The long debate has made Obama look indecisive and uncertain -- because he has been. And the leaks of conflicting positions have given his critics ammunition for the postmortem debate over any decision he makes. If Obama chooses to go small, hawks will accuse him of ignoring the advice of his own military commander, Army Gen. Stanley A. McChrystal, who asked for 40,000 additional troops. If he goes big, doves will accuse him of ignoring the advice of Ambassador Eikenberry, who said the additional troops wouldn’t do much good.

When he ran for president, “no drama Obama” prided himself on a campaign organization that never aired internal disputes and always closed ranks in common cause. Not in this process, which has turned into a very un-Obamalike battle of leaks and counterleaks. This much transparency, alas, creates a problem: Washingtonians love to keep track of winners and losers. A well-managed process gives losers a chance to lick their wounds in private, without suffering public damage to their reputations. This one is more likely to end in public recriminations.

The debate has frayed relationships between the military officers who proposed the Afghan escalation and the civilian politicians (Obama, Vice President Joe Biden, Chief of Staff Rahm Emanuel) who run the White House. White House officials were irritated when McChrystal’s strategy proposal leaked in October, seeing it as an attempt by the military to box Obama in.

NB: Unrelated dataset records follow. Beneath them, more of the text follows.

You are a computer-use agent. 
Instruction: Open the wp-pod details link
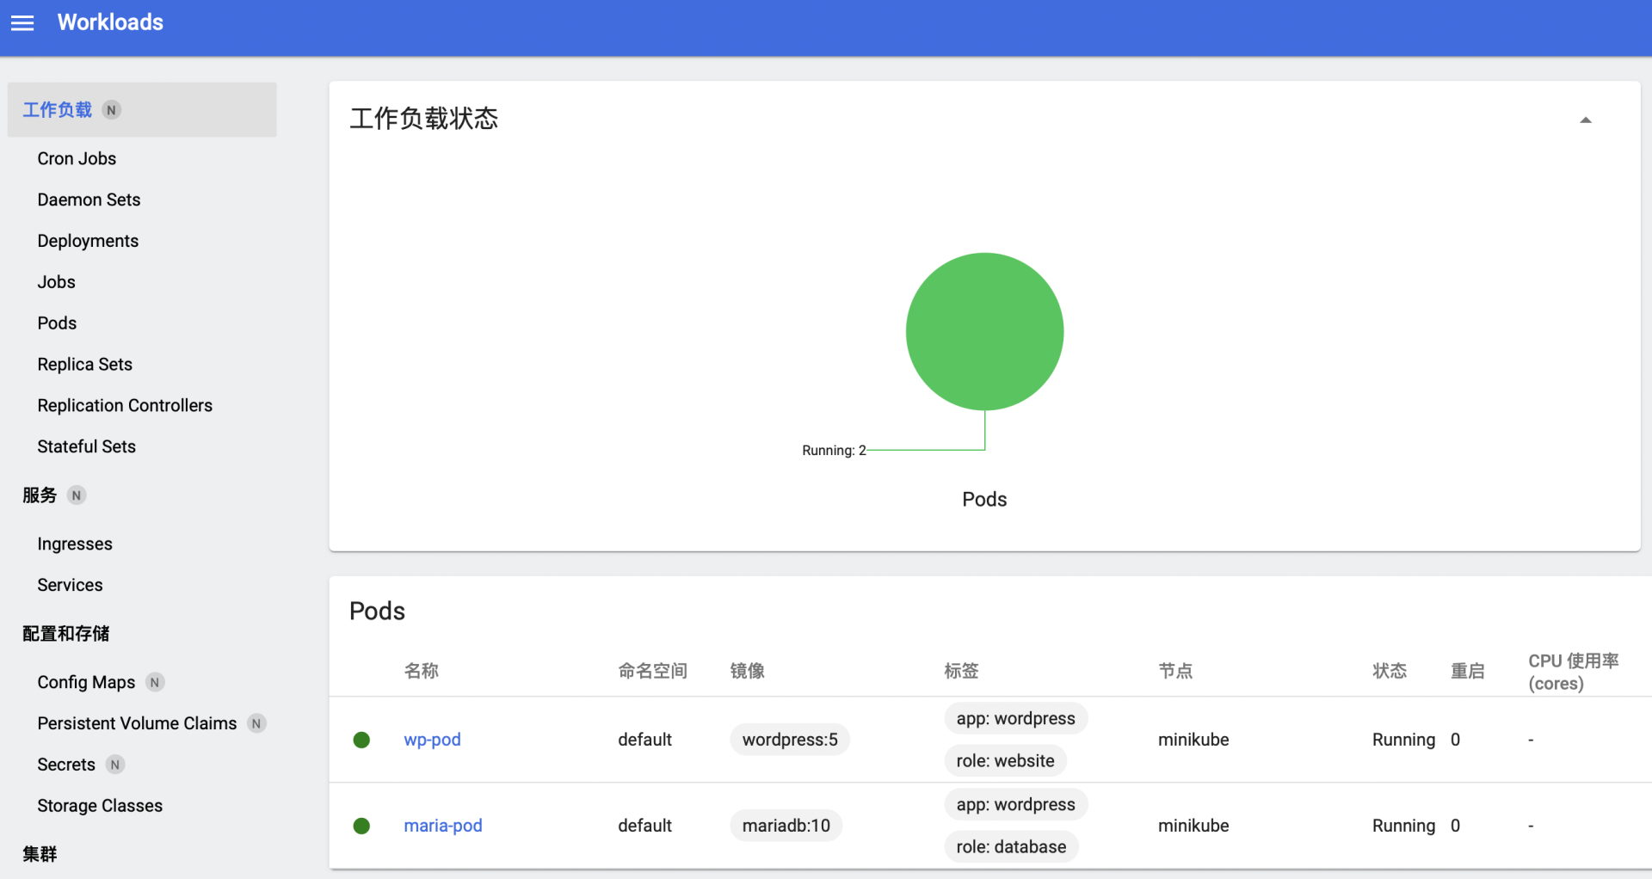click(x=432, y=740)
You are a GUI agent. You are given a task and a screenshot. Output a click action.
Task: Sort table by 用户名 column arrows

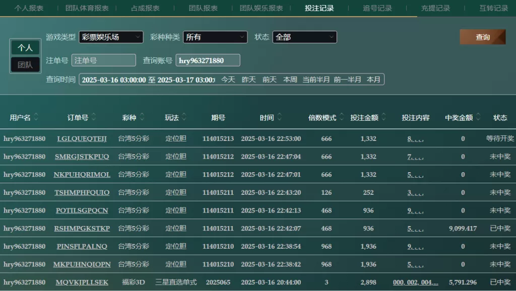[x=36, y=117]
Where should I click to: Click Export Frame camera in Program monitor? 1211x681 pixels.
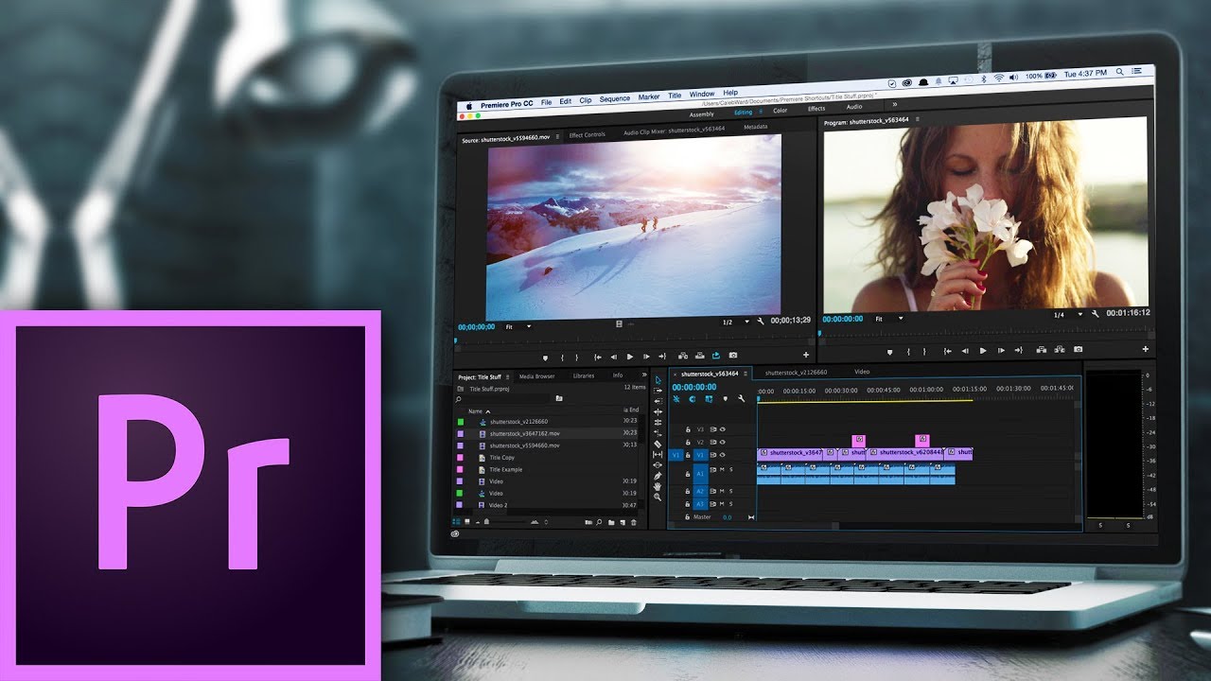pyautogui.click(x=1079, y=351)
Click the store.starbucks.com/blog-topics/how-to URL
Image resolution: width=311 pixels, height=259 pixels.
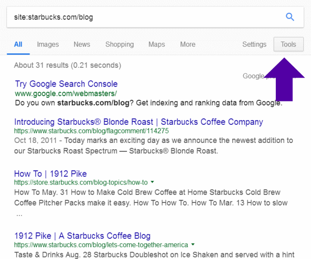(81, 182)
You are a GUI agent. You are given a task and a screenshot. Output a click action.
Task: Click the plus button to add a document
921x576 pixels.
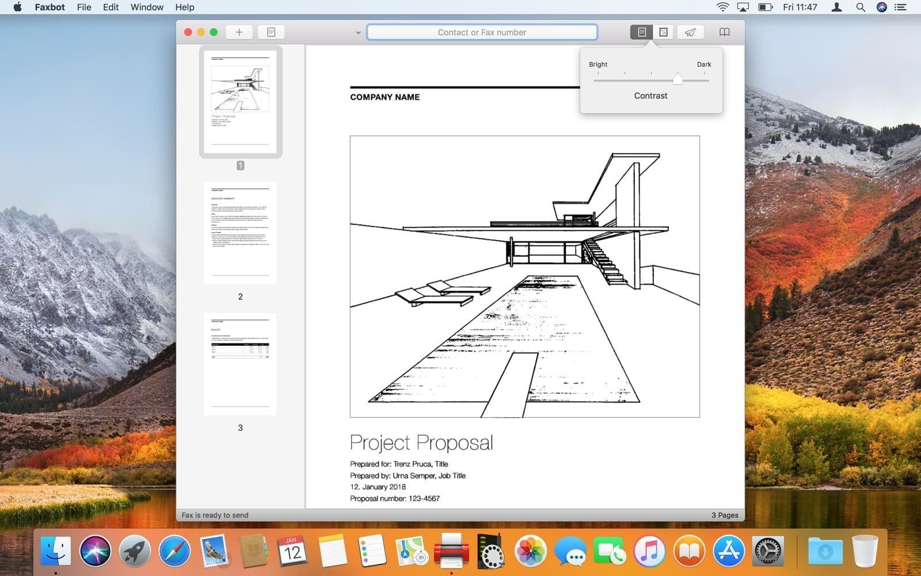pyautogui.click(x=239, y=32)
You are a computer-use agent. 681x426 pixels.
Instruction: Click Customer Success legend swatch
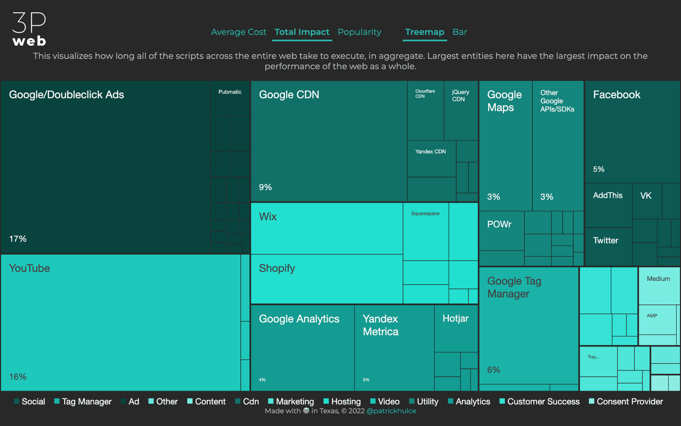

The public friction between McChrystal and Eikenberry, himself a retired general, has now complicated things further. One of the keys to U.S. success in Iraq was the seamless partnership between military commander David H. Petraeus and civilian Ambassador Ryan Crocker. In Afghanistan, in contrast, the two top U.S. officials on the ground have repeatedly butted heads -- a situation that has much of Washington speculating whether, once Obama makes his decision, one of them will have to go.

No president should commit troops to a war if he’s not satisfied that the strategy is sound. No general should be given troops unless the premises of his strategy have been questioned. As Obama noted, he’d rather make a good decision than a fast one.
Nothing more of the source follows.